Il a ajouté que l'augmentation des aérosols organiques secondaires n'est pas seulement associée à la pollution urbaine, comme les émissions des véhicules. Cela peut également être dû à d'autres activités qui produisent des oxydes d'azote, comme les incendies de forêt et l'utilisation de générateurs dans les petites villes de la région amazonienne.
"Nous avons découvert que l'oxyde d'azote est le catalyseur de la formation d'aérosols organiques secondaires. Si ce composé est présent dans la pollution, quelle que soit la cause ou l'origine, la production de particules va s'intensifier, " a déclaré Artaxo.
Plus de précision
La plupart des modèles climatiques sont actuellement basés sur des données et des processus typiques de l'hémisphère nord. Dans le cas des aérosols organiques secondaires et de leurs impacts, les modèles ne reflètent pas avec précision les conditions dans les forêts tropicales, comme l'Amazonie.
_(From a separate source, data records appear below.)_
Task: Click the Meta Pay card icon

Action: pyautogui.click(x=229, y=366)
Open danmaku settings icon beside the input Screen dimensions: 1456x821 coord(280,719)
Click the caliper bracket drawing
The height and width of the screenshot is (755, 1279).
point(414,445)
Pour produire un nouveau modèle incluant des données pour l'Amazonie, les chercheurs ont utilisé des mesures prises par des avions appartenant au département américain de l'Énergie (DoE), données obtenues en surface par plusieurs stations de prélèvement, et un logiciel informatique sophistiqué qui simule la chimie atmosphérique et la météorologie à l'échelle régionale pour détecter les corrélations entre le temps et les processus chimiques dans l'atmosphère au-dessus de cette forêt.
Cette approche a permis aux chercheurs d'utiliser les données sur les réactions chimiques impliquées pour calibrer le modèle WRF-Chem, un modèle existant qui couple dynamique atmosphérique et chimie, afin de simuler la dispersion du panache de pollution de Manaus et la production supplémentaire d'aérosols due à l'interaction entre cet épisode de pollution et les émissions naturelles (biogéniques) de la forêt.
La prochaine étape consistera à intégrer ces processus dans les modèles climatiques mondiaux pour améliorer les prévisions météorologiques à long terme et les projections des précipitations et de la formation de particules tout en faisant progresser la compréhension des scientifiques du rôle des forêts tropicales dans le changement climatique.